Steve further went on to point out that he wished he'd know that the Scrubbing Bubble was going to name businesses he'd like to target for boycott on the airwaves of Idiot-Point-One where they need those dang underwriters.
For those that missed the show, here it is in its full crazy.
Finally Steve withdrew his pitchfork from the Scrubbing Bubble's dogma and they started the onslaught of calls to decry the censorship and show support for the mortally wounded Scrubbing Bubble.
The first call was some guy who wanted to talk about that snake island where they sing those really long song. Then somebody else called in to complain that he can't get Sesame Street on TV around here and the Free Speech minded Scrubbing Bubble cut him off short and took another call.

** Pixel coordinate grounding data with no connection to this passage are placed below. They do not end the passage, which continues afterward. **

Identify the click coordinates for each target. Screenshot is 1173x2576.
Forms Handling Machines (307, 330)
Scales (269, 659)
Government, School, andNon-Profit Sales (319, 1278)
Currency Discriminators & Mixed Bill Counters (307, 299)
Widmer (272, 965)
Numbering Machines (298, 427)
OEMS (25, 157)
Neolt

Finally somebody called to talk about the Scrubbing Bubble's bruised ego. But they just ranted away like some kind of paranoid pothead conspiracy freak and didn't make a lick of sense so the Scrubbing Bubble opened the lines for another supporter only this guy wasn't falling for it.
He first reminded the Scrubbing Bubble Esquire that the First Amendment isn't about the Scrubbing Bubble's fantasies but is about the government and how that website did the right thing.
Then it got kinda interesting and before they cut him off he landed a few choice morsels of food for thought right on the Scrubbing Bubble's chin and reminded everyone what a pompous jerk the Scrubbing Bubble is. Listen to that clip here.
Hey Ron, you can blog here anytime. The Spelunkers, that's with a CAPITAL "s," will defend your right to make a fool of yourself to the death! Maybe that's extreme...
Okay tell you what, we'll just play dead, kinda like you play lawyer when everyone really knows you're just a blathering fool.